Pilates, Barre, Crossfit, Spin — the range of workout trends and options is ever-growing. Whether you’re on board with the latest craze, or you rely on your own tried-and-true plan, there are three important components of a well-rounded workout strategy. Read on to determine where your regimen falls.

Cardiovascular Exercise: aka: “Cardio”
The term “cardio” is thrown around alot, but its importance shouldn’t be underestimated. Cardiovascular exercise is any activity that raises your heart rate for 20 minutes or longer. Biking, walking, running, swimming laps, using an elliptical or stationary bike — they all fit into this category.

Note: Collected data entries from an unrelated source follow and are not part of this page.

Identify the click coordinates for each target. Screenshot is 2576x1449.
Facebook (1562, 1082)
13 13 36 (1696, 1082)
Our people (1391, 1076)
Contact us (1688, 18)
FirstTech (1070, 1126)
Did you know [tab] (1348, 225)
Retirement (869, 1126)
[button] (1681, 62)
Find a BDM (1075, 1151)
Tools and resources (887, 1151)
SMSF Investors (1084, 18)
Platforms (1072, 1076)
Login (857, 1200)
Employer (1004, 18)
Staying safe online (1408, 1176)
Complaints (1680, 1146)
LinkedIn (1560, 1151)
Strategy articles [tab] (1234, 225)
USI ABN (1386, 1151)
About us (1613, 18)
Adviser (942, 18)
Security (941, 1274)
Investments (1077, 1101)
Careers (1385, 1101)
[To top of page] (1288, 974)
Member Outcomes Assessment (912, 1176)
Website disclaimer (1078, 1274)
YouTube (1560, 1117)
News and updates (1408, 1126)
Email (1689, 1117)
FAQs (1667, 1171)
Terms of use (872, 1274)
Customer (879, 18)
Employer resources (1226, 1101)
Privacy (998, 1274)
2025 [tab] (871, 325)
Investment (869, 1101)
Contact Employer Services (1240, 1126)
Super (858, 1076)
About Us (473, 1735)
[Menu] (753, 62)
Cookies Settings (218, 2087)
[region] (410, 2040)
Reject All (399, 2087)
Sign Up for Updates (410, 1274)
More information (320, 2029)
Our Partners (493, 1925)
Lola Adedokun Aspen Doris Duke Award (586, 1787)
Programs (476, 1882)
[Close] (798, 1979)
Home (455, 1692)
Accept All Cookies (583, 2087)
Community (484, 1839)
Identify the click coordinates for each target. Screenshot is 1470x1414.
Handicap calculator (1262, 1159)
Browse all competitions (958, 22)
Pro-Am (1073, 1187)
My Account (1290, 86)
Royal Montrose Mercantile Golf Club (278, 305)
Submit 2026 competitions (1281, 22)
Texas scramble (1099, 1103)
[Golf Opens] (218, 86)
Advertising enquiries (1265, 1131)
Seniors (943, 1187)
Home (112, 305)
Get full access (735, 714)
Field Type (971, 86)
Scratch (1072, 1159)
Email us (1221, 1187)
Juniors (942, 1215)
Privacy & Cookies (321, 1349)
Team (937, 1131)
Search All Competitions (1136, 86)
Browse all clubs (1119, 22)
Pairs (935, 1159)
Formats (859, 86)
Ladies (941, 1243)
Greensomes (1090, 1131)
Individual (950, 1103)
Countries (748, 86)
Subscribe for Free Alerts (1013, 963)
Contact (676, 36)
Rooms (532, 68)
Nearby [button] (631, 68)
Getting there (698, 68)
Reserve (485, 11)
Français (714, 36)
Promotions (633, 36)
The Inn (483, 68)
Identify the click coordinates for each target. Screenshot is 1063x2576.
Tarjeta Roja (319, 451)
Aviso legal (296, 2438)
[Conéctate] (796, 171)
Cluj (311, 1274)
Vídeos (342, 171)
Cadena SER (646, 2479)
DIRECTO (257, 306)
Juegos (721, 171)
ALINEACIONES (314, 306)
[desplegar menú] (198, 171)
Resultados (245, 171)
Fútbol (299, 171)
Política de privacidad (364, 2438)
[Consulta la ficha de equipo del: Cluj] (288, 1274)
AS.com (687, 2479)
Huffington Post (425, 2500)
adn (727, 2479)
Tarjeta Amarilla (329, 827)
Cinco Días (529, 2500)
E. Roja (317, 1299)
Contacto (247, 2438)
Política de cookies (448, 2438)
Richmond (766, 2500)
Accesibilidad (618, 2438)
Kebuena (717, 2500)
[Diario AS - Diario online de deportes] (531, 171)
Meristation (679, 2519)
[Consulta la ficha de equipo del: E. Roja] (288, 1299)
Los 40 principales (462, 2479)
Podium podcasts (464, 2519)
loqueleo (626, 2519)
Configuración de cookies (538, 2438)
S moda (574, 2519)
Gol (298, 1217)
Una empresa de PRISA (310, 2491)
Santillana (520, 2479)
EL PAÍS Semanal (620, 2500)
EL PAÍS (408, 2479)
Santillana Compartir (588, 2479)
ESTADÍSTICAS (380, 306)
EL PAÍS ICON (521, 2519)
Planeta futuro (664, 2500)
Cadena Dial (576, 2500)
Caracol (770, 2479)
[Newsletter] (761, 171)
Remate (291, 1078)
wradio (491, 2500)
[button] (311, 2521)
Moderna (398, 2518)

Regularly scheduled cardio can benefit you from head to toe. It burns calories and fat, helps strengthen your heart, decreases the chance of a stroke, helps control blood sugar, boosts your mood and improves sleep. The American Heart Association recommends at least 30 minutes of moderate intensity cardio a minimum of five times each week.

Strength Training
Strength training is any activity where muscles are worked using external weight, like free weights or kettlebells, or one’s own body weight, such as with push-ups or yoga. Strength training helps you develop strong bones and manage chronic conditions you may face.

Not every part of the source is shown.